バレエやダンスをやっている人は、足の指先まで綺麗で細かな動作が求められます。
数百人は入るであろう大きなホールの後ろの席から観賞していても、足や手の指先の細やかな動きの違いがわかってしまうのは不思議なものです。
また、水泳競技でも足首伸ばす動作が硬いと、足首が曲がったままでは水の抵抗を受けやすくなりバタ足の動作が上手くいかないことがあります。
競技によっては大きな関節可動域が求められる足首の関節ですが、力任せに無理なストレッチを行なっては靭帯損傷(捻挫)など怪我の原因となってしまいます。
足首の動き方と足首の動きに関与している筋肉を理解して安全にストレッチを行なっていきましょう。
足首の動作
機能解剖学では、足首を伸ばす動作を「底屈」、足首を曲げる動作を「背屈」と呼びます。
底屈動作は、ふくらはぎの下腿三頭筋が縮むことによって行われています。背屈動作は、スネの前の筋肉群(前脛骨筋、長趾伸筋、長母趾伸筋など)が縮むことによって関節運動が起こります。
底屈動作の際はスネの前の筋肉群が伸びて、ふくらはぎの筋肉が縮んでいます。
足の甲出しの動作を大きくするためには、スネの前の筋肉をストレッチして柔軟性を高めていきます。
足首を伸ばす動作の柔軟性の評価方法
- 足首を伸ばす動作が硬い人の場合は、足首を伸ばした時にスネの骨の直線上よりも足の甲が下がりません。
- 柔らかい場合は、足の甲がスネの骨の直線上と同じかそれ以上、下げることができます。さらに柔らかい人は、つま先を床に着けられます。
足の甲出しのためのストレッチ
- 足の指の関節を折り曲げて、指の付け根に体重をかけながら足首を伸ばしていきます。
- 足の甲〜スネの筋肉が心地よく伸びているところで15秒~30秒キープします。
- 外くるぶしや内くるぶし周囲だけにストレスがかかる場合は捻挫の恐れがあるので中止する。
- 正座の姿勢で手で足の甲をつかみ、体重を前に移動して足の甲を床から浮かせていきます。
- 足の甲〜スネの筋肉が心地よく伸びているところで15秒~30秒キープします。
- ひざに違和感や痛みが出る場合は中止する。
- 外くるぶしや内くるぶし周囲だけにストレスがかかる場合は捻挫の恐れがあるので中止する。
伸びているのを意識する筋肉
- スネの前側〜足の甲の筋肉の伸張を意識する。
- スネの骨の直線上に対しての足の甲の角度をストレッチ中やストレッチ後にチェックする。
足の指を握る動作が苦手な場合
足の指の根元の関節を曲げる動きが硬い場合は、立った姿勢で足の甲出しのストレッチを行なっても十分に体重が乗らずストレッチが上手くいかなかったり、足首を傷めてしまうことがあります。その場合は足の指の根元の関節を曲げるストレッチから練習していきましょう。

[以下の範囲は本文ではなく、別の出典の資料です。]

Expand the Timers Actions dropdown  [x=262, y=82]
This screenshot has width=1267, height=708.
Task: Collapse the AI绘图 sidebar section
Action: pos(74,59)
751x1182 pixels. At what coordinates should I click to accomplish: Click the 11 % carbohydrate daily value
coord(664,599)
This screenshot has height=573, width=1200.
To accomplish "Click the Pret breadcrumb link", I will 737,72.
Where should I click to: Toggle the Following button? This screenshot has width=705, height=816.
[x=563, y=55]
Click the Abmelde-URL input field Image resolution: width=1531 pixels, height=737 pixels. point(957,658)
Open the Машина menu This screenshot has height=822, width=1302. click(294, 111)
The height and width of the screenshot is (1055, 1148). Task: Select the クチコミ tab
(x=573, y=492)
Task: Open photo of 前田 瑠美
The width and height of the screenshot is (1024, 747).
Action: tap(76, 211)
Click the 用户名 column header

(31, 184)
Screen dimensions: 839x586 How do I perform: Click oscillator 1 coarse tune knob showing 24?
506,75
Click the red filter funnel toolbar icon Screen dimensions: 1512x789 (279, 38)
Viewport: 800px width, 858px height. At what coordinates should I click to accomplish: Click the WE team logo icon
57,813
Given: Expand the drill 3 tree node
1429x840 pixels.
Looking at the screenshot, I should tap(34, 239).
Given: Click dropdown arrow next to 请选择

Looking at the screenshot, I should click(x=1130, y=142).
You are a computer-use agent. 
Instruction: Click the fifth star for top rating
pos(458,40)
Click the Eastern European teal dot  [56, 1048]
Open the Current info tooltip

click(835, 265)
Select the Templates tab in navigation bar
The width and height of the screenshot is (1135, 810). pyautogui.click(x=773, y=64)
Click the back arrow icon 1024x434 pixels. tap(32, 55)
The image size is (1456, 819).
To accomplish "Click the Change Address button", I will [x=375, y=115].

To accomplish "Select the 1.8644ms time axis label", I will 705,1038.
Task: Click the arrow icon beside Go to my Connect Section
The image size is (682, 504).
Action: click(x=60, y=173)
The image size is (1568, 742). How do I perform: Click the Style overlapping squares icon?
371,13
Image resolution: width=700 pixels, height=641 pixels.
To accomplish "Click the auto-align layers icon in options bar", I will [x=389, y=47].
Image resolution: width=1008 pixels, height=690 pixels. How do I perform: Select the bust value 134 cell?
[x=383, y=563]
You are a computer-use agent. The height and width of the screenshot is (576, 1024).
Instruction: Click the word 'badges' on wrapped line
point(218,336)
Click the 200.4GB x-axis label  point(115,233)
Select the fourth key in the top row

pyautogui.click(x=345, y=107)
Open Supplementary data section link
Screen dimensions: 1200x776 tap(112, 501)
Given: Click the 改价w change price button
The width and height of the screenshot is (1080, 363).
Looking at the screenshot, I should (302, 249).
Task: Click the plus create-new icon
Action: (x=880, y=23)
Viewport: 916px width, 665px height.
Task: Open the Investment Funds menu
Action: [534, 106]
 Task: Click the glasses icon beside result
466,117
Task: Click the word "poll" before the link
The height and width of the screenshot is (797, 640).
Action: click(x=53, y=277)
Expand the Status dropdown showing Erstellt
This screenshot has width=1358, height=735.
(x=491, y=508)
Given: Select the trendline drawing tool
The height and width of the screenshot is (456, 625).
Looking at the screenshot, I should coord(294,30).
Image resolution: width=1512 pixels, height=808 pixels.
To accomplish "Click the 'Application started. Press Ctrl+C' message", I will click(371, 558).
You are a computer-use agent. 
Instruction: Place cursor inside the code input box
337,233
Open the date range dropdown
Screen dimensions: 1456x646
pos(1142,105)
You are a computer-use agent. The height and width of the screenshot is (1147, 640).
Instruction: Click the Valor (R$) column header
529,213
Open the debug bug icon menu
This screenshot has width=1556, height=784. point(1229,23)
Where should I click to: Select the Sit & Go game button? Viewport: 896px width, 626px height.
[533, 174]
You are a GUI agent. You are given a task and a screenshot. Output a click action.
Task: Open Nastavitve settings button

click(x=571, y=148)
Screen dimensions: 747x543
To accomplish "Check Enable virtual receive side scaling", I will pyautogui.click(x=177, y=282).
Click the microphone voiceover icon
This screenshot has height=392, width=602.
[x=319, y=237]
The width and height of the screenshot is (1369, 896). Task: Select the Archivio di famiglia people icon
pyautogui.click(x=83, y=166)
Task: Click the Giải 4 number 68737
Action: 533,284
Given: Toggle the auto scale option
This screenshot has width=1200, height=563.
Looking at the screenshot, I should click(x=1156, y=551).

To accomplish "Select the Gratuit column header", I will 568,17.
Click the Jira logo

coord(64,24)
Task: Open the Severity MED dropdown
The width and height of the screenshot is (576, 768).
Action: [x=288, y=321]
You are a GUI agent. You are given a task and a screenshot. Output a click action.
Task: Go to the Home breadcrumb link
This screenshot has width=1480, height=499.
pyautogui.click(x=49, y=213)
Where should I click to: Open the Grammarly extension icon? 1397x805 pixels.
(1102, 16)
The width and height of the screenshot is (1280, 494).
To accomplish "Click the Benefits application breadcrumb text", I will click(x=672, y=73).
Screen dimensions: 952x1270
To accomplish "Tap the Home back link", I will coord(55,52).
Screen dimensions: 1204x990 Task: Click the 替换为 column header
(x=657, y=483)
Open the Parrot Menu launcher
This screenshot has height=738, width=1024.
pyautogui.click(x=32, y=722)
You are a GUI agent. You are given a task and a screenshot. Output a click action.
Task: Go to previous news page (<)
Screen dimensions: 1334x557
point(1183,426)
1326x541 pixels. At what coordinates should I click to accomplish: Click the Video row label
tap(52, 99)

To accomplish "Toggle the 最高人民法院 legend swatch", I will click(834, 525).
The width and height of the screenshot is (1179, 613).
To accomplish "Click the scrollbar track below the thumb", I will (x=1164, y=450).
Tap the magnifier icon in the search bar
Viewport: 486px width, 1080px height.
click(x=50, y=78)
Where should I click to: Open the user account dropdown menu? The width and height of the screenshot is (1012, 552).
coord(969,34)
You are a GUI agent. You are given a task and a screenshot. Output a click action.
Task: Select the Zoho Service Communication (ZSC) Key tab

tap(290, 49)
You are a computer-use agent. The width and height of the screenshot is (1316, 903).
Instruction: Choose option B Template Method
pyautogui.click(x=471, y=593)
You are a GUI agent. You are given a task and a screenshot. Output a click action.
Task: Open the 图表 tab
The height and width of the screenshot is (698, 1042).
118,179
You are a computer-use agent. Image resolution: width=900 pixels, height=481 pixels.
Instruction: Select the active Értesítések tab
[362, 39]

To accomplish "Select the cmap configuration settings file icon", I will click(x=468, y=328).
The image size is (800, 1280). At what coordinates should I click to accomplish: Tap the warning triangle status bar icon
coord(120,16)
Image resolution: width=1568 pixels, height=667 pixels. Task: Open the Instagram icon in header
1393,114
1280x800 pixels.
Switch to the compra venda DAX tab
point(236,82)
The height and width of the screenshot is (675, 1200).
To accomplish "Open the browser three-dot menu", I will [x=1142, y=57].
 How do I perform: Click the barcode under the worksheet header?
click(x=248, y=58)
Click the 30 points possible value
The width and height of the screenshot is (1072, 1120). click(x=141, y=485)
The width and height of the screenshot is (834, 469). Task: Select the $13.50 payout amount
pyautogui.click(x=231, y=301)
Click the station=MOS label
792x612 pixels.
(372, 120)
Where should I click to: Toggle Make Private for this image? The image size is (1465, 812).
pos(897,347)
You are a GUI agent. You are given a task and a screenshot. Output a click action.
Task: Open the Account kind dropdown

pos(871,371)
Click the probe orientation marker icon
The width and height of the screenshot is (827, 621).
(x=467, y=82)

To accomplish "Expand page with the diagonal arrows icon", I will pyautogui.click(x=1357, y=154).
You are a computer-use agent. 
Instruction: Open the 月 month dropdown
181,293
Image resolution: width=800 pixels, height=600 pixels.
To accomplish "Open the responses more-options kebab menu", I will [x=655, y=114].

- 足の指を握る動作が硬い人の場合は、指を握った時に指の付け根の関節が出ません。(手の関節でいうコブシの関節の部分)
- 柔らかい場合は、指の付け根の関節が手のコブシのように隆起します。
足の甲の筋肉のストレッチ
- アグラや長座の姿勢で、手で足の指の根元の関節を折り曲げてください。
- 足の甲の筋肉が伸びているところで15秒~30秒キープしましょう。
- 手を使わなくても足の指を握った時に指の根元の関節が隆起するようにしていきましょう。
タオルを足の指でたぐり寄せるトレーニングも有効です。
マッサージボールとストレッチ
スネの筋肉の緊張が強い場合は、マッサージボールでマッサージした後にストレッチを行うとよいでしょう。
指を握りながら足首を伸ばすトレーニング
足の指でタオルを引き寄せるタオルギャザー運動や、セラバンドやゴムチューブを使って足の指を握る際に働く筋肉、足首を伸ばす際に働く筋肉をトレーニングしましょう。(できればセラバンドやチューブは実際にさわってみて硬さを確認できるとよいです。)
さいごに
体の硬い人は、足の指の根元の関節を曲げるストレッチから行なって、次に正座姿勢で足の甲出しストレッチ、立った姿勢で足の甲出しストレッチ、というように段階的ににストレッチの強度を高めていってください。
一見関係のないように思えるスネの筋肉を意識するのも足の甲出しのストレッチでは重要です。
捻挫などの怪我に注意ながら、少しずつ足の甲出しの動作を大きくしていきましょう。